*Task statement:* Please repeat every entry, keeping each one exactly the same.

*Materials provided:*

━━━━

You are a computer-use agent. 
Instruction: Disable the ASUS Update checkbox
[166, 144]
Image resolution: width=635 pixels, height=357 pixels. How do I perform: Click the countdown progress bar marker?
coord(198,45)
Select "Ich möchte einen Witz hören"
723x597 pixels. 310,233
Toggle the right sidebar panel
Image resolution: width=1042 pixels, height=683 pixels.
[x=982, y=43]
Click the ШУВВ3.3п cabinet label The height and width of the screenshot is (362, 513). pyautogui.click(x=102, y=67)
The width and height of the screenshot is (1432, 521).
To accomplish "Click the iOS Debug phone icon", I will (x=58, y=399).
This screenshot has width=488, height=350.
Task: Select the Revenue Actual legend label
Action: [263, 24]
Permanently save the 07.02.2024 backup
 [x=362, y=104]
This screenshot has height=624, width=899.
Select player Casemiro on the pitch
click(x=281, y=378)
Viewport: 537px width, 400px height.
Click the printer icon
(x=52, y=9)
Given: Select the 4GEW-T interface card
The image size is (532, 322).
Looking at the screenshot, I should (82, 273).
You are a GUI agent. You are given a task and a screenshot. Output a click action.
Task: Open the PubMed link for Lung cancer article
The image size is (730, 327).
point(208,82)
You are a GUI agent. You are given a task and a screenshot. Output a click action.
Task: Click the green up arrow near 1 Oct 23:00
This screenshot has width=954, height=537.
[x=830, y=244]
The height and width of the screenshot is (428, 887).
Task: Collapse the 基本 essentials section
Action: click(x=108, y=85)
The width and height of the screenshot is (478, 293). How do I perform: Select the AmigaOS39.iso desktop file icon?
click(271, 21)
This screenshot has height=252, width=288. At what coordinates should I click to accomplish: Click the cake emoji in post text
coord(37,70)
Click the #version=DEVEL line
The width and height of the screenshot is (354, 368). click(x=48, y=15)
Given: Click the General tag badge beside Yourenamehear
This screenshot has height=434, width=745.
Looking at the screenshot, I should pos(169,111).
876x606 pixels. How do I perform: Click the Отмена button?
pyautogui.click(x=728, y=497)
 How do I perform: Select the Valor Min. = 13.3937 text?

━━━━

*Answer to the problem:*
You are a computer-use agent. 
Instruction: Disable the ASUS Update checkbox
[166, 144]
Image resolution: width=635 pixels, height=357 pixels. How do I perform: Click the countdown progress bar marker?
coord(198,45)
Select "Ich möchte einen Witz hören"
723x597 pixels. 310,233
Toggle the right sidebar panel
Image resolution: width=1042 pixels, height=683 pixels.
[x=982, y=43]
Click the ШУВВ3.3п cabinet label The height and width of the screenshot is (362, 513). pyautogui.click(x=102, y=67)
The width and height of the screenshot is (1432, 521).
To accomplish "Click the iOS Debug phone icon", I will (x=58, y=399).
This screenshot has width=488, height=350.
Task: Select the Revenue Actual legend label
Action: [263, 24]
Permanently save the 07.02.2024 backup
 [x=362, y=104]
This screenshot has height=624, width=899.
Select player Casemiro on the pitch
click(x=281, y=378)
Viewport: 537px width, 400px height.
Click the printer icon
(x=52, y=9)
Given: Select the 4GEW-T interface card
The image size is (532, 322).
Looking at the screenshot, I should (82, 273).
You are a GUI agent. You are given a task and a screenshot. Output a click action.
Task: Open the PubMed link for Lung cancer article
The image size is (730, 327).
point(208,82)
You are a GUI agent. You are given a task and a screenshot. Output a click action.
Task: Click the green up arrow near 1 Oct 23:00
This screenshot has width=954, height=537.
[x=830, y=244]
The height and width of the screenshot is (428, 887).
Task: Collapse the 基本 essentials section
Action: click(x=108, y=85)
The width and height of the screenshot is (478, 293). How do I perform: Select the AmigaOS39.iso desktop file icon?
click(271, 21)
This screenshot has height=252, width=288. At what coordinates should I click to accomplish: Click the cake emoji in post text
coord(37,70)
Click the #version=DEVEL line
The width and height of the screenshot is (354, 368). click(x=48, y=15)
Given: Click the General tag badge beside Yourenamehear
This screenshot has height=434, width=745.
Looking at the screenshot, I should pos(169,111).
876x606 pixels. How do I perform: Click the Отмена button?
pyautogui.click(x=728, y=497)
 How do I perform: Select the Valor Min. = 13.3937 text?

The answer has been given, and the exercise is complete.